Strangely, some of them tend to be very creative when it comes to hurling around swear words, according to research.
Contrary to popular belief, it’s not the uneducated or dumb people who swear the most.
Most of us tend to distance ourselves from people who swear as we believe that they simply lack the language capabilities to express themselves in a polite manner or have a limited way of thinking.
However, a “study” from the 2000s states that people who have a stronger vocabulary of curse words are more likely to have a richer vocabulary in general.
This finding challenges the notion that those who swear do so because of an inability to find a more intelligent way to express themselves.
As author and comedian Stephen Fry once said,
“The sort of twee person who thinks swearing is in any way a sign of a lack of education or a lack of verbal interest is just a fucking lunatic.”
Psychologists Kristin and Timothy Jay of the Marist College and the Massachusetts College of Liberal Arts developed a hypothesis that those who are well-versed in swear words are also more likely to have a better language fluency.
The team carried gathered 43 participants aged between 18 and 22 years old and asked them to unload as many swear words as they could in one minute.
In addition, they had to recite as many animal names as they could in a minute. The experiment used animal names as an indication of a person’s general vocabulary and interest in language.
The participants ended up with 533 taboo words in total, which included golden hits like “ass pirate”, “cum dumpster”, and “shitbag”.
They also submitted standard verbal fluency tests (FAS tasks).
In another experiment, 49 participants were asked to write down as many swear words and animal names as they could, but this time, they all had to start with the letter “A”.
The FAS tasks assessing their general language fluency were also included in this experiment.
The team of researchers found that expressive curse words were generated more than slurs, and there was no significant difference in what male and female participants could generate.
“Consistent with findings that do not show a sex difference in taboo lexicon size, no overall sex difference in taboo word generation was obtained,” the researchers reported.
Another finding they made was that a person’s ability to come up with swear words was not an index of general language fluency.
Taboo fluency was in fact positively correlated with other measures of verbal fluency.

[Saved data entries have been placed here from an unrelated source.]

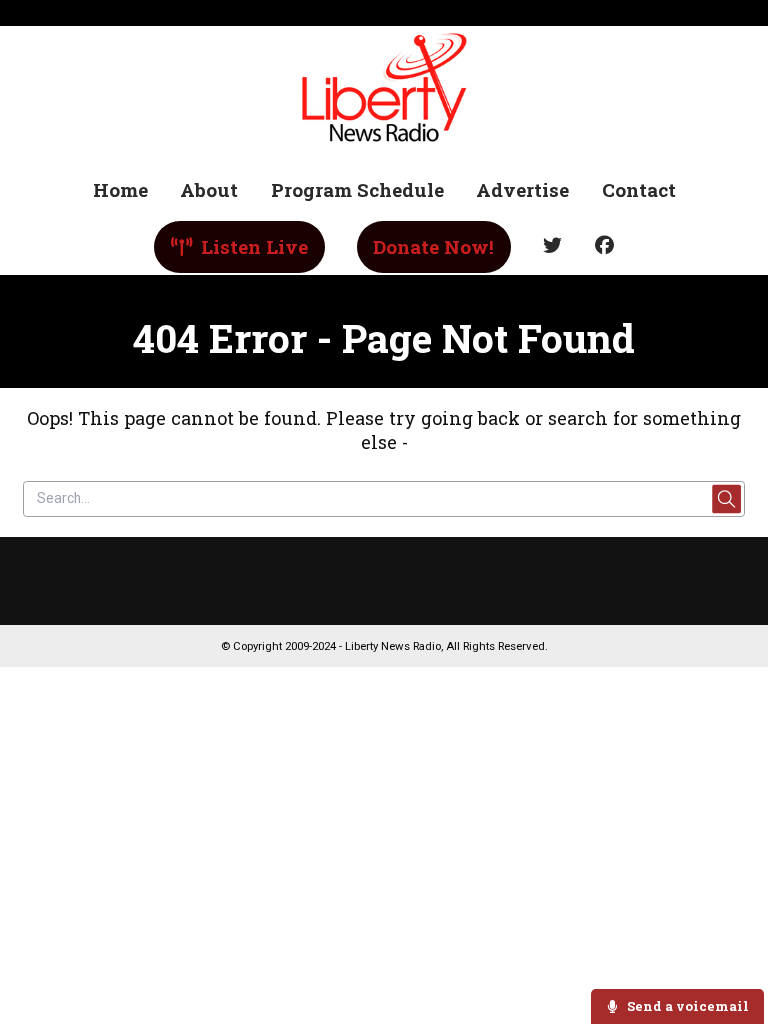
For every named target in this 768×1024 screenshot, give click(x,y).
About (209, 189)
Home (120, 189)
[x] (553, 246)
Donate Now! (433, 246)
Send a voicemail (686, 1006)
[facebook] (604, 246)
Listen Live (252, 246)
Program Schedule (357, 189)
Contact (639, 189)
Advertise (522, 189)
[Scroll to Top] (729, 945)
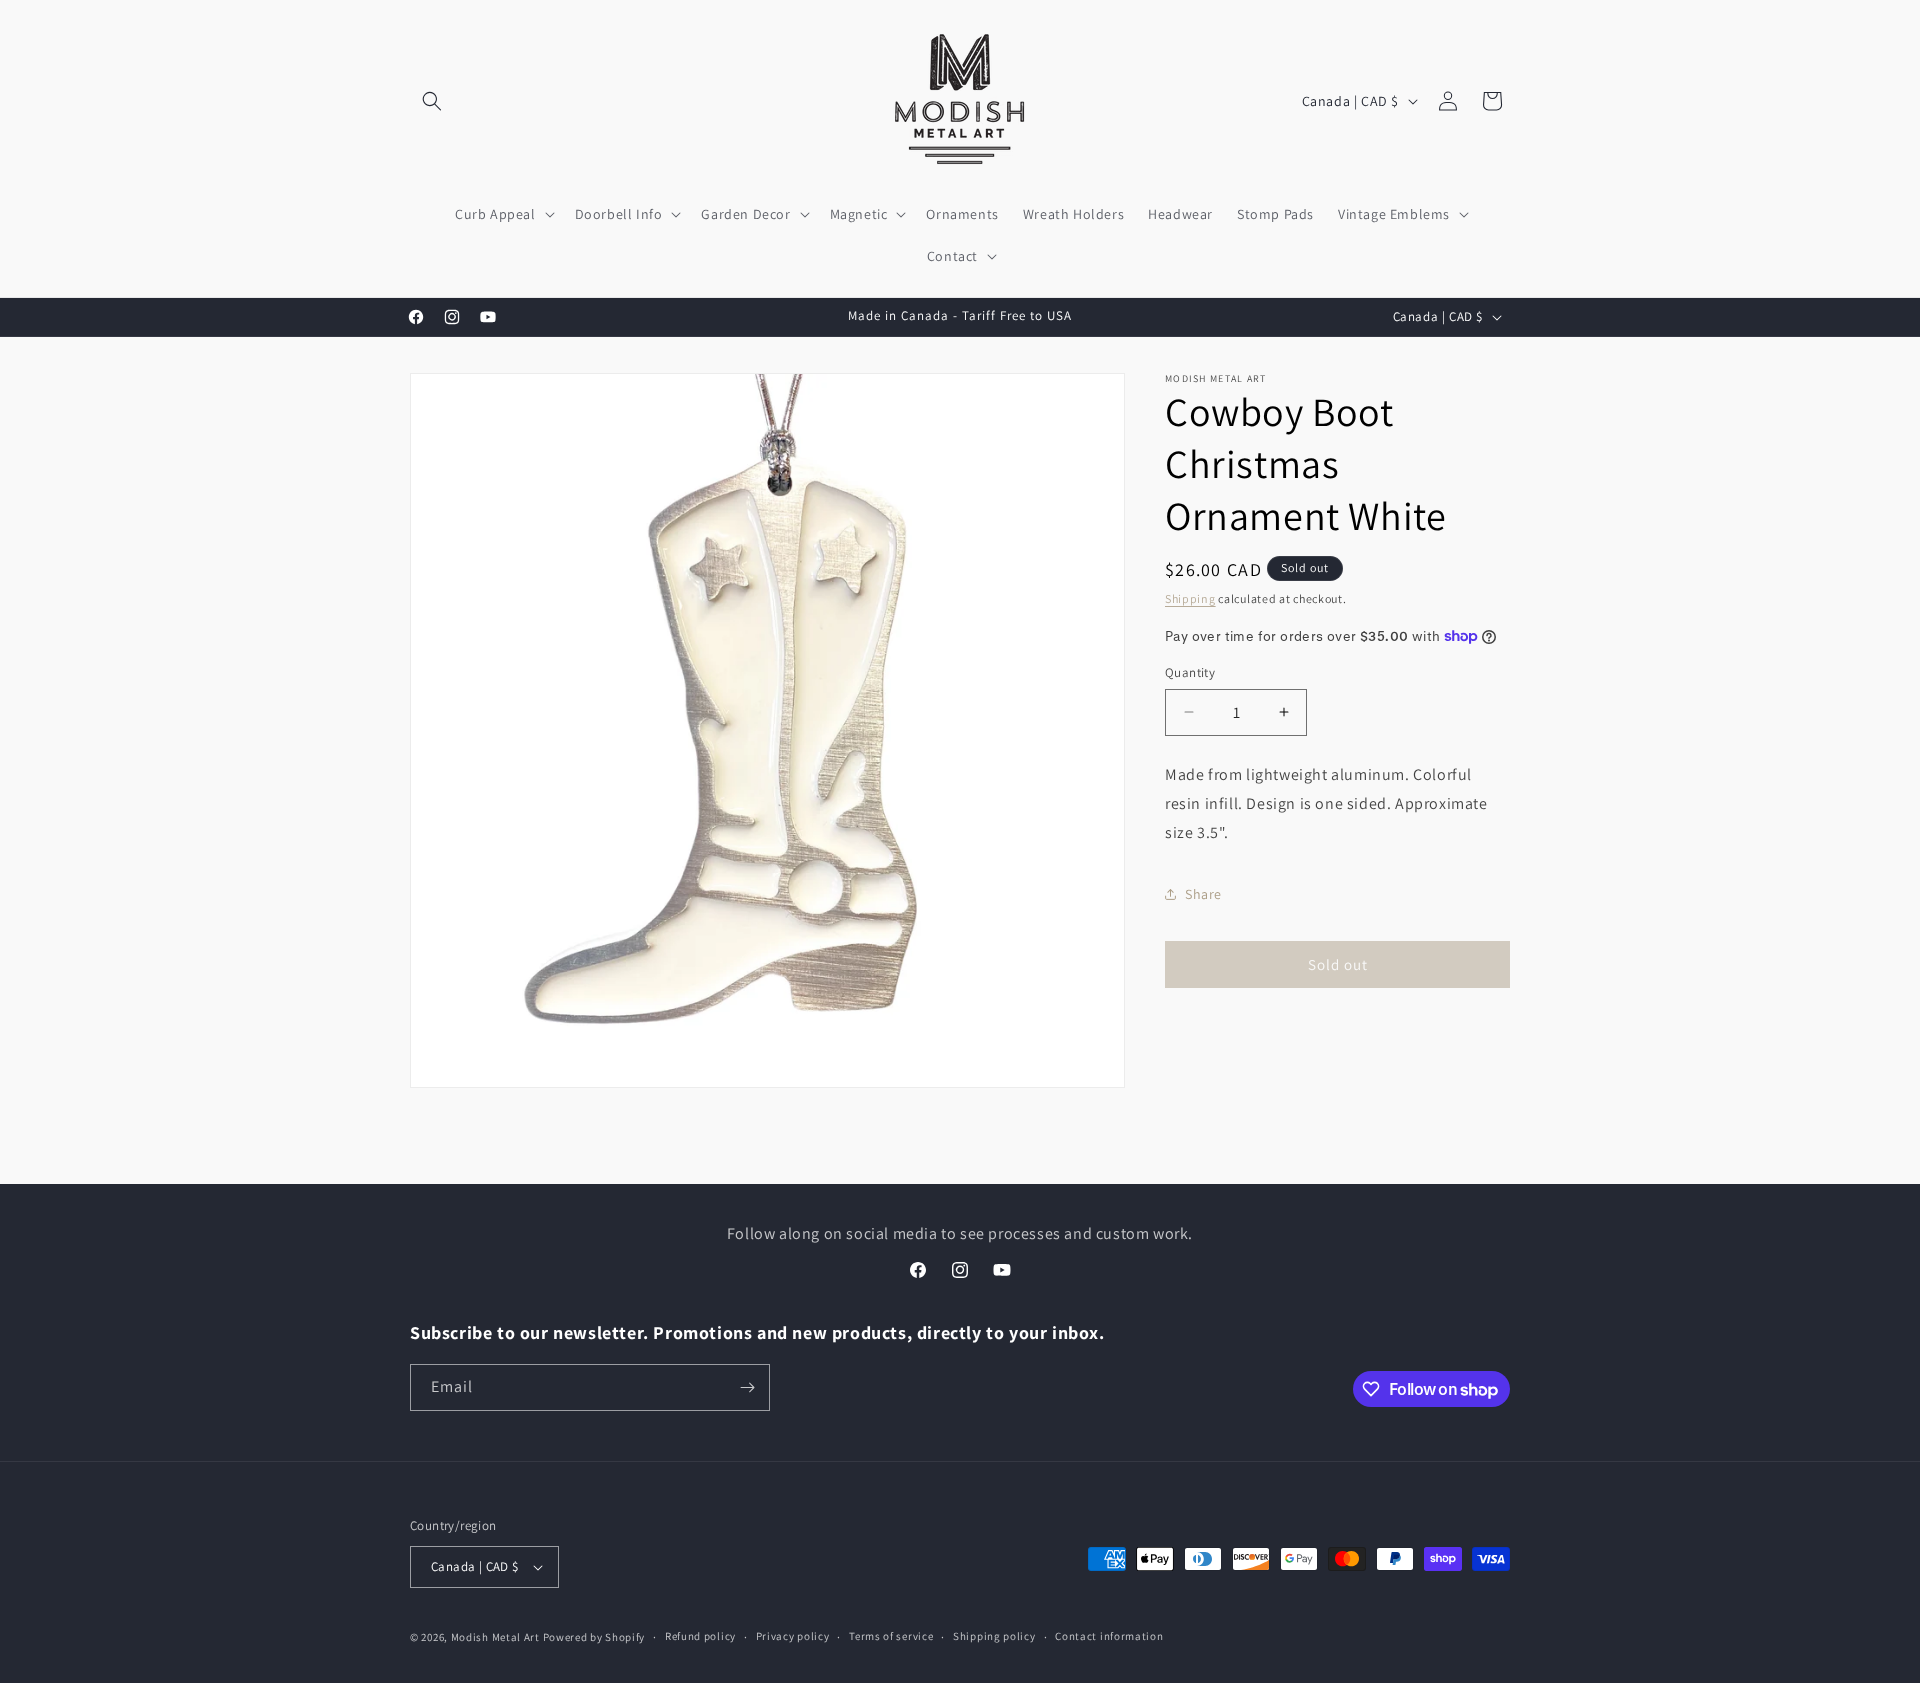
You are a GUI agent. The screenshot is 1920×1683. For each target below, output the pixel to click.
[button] (432, 101)
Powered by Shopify (594, 1637)
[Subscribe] (747, 1387)
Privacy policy (793, 1636)
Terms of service (891, 1636)
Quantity (1190, 672)
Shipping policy (994, 1636)
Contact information (1109, 1636)
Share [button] (1203, 894)
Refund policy (700, 1636)
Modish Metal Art (495, 1637)
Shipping (1190, 598)
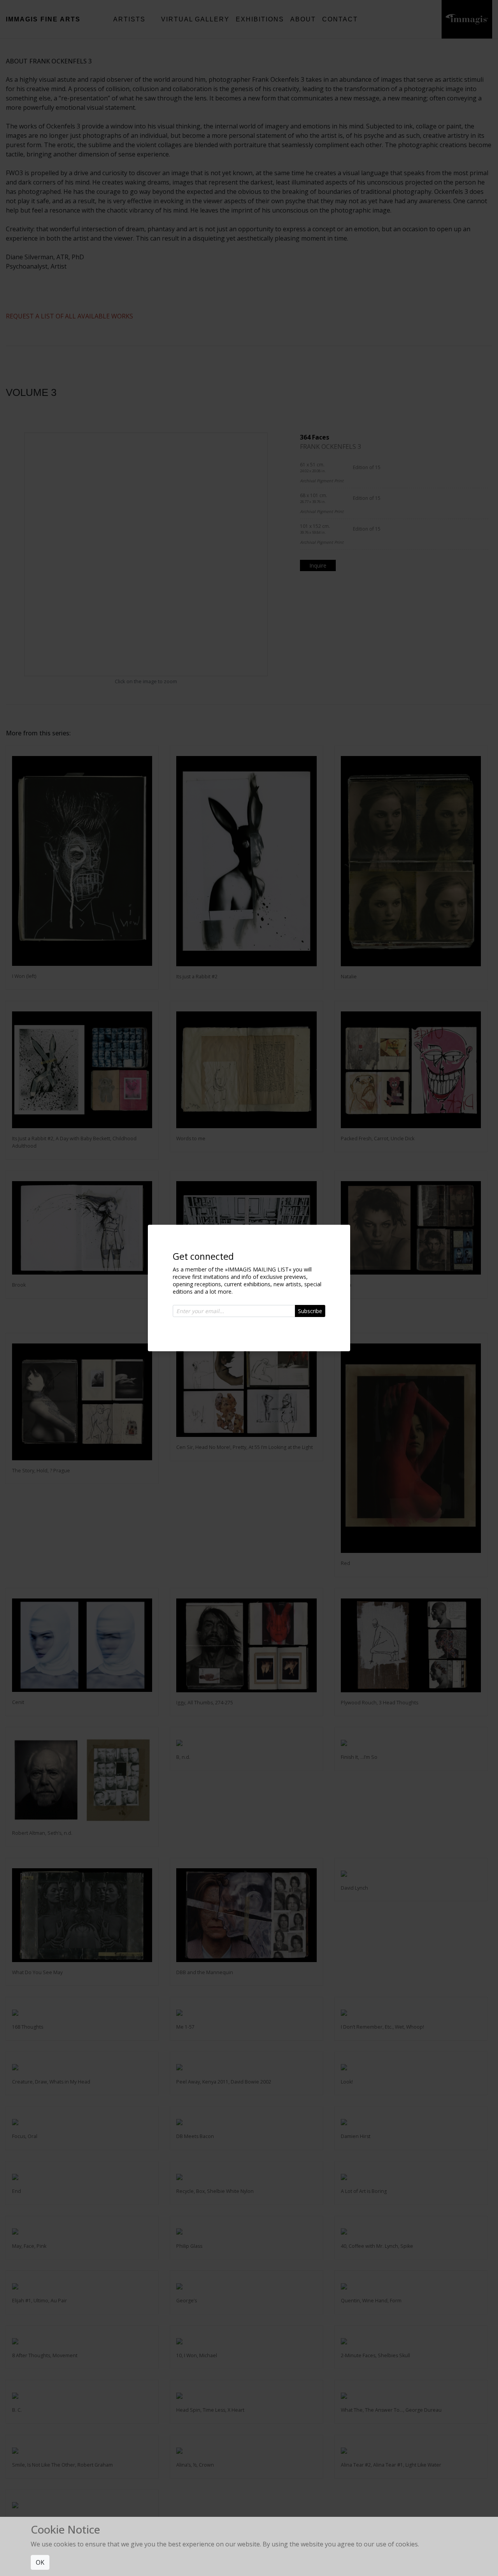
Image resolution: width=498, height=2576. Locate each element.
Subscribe (310, 1311)
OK (40, 2562)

“That is, a voluminous taboo lexicon may better be considered an indicator of healthy verbal abilities rather than a cover for their deficiencies,”
“Speakers who use taboo words understand their general expressive content as well as nuanced distinctions that must be drawn to use slurs appropriately.”
“The ability to make nuanced distinctions indicates the presence of more rather than less linguistic knowledge, as implied by the POV [Poverty of Vocabulary] view,” they concluded.
You can check out Stephen Fry’s refreshing take on the topic of swearing in the video below:
We previously ran this article with some stretched and untruthful information. It was titled “Why People Who Swear A Lot Make Good Friends, According To Psychologists”.
The true study by Kristin Jay and Timothy Jay did not, in fact, conclude that people who swear make better friends, but rather that they tend to have more diverse vocabularies.